RECORDS:
++++++++

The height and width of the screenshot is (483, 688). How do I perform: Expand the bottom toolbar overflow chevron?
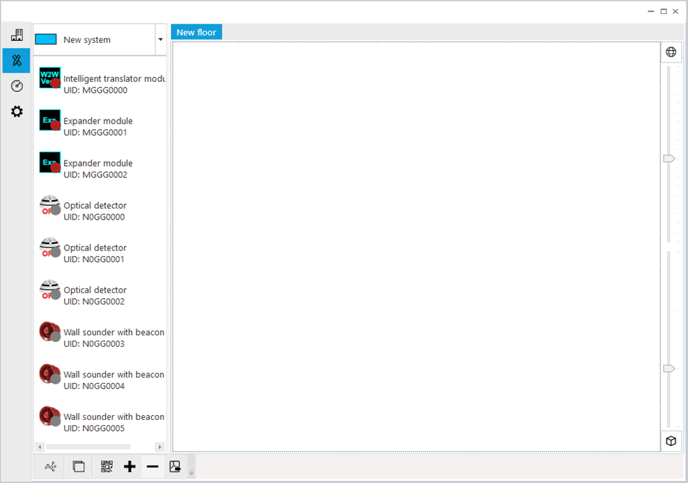[190, 467]
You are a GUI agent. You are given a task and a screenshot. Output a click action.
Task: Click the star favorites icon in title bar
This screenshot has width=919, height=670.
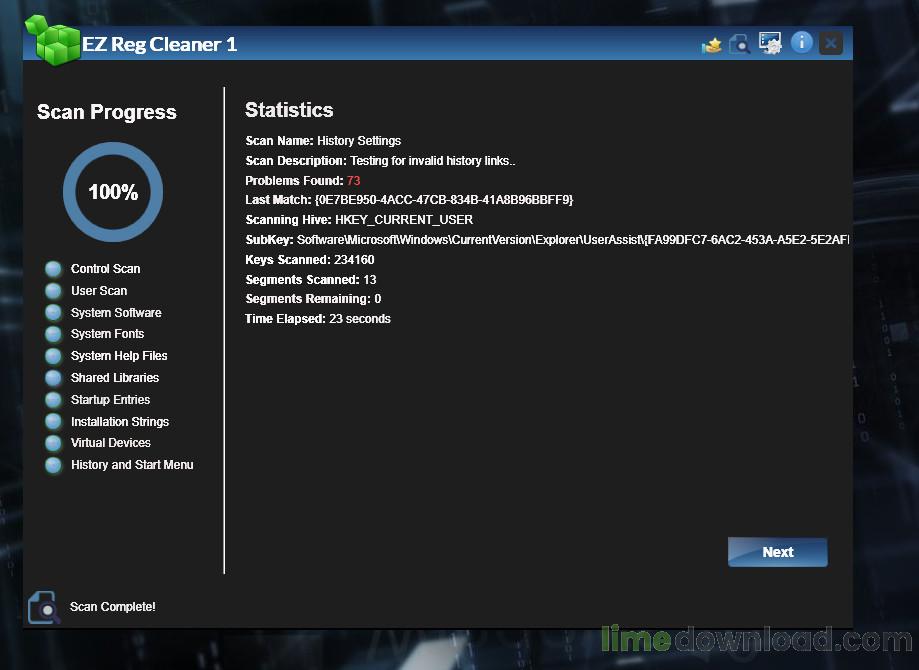[712, 44]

++++++++

BRIEF: Exclude the images and output the lines above exactly.

REPLY:
The height and width of the screenshot is (483, 688). How do I perform: Expand the bottom toolbar overflow chevron?
[190, 467]
You are a GUI agent. You are given a task and a screenshot. Output a click action.
Task: Click the star favorites icon in title bar
This screenshot has width=919, height=670.
[712, 44]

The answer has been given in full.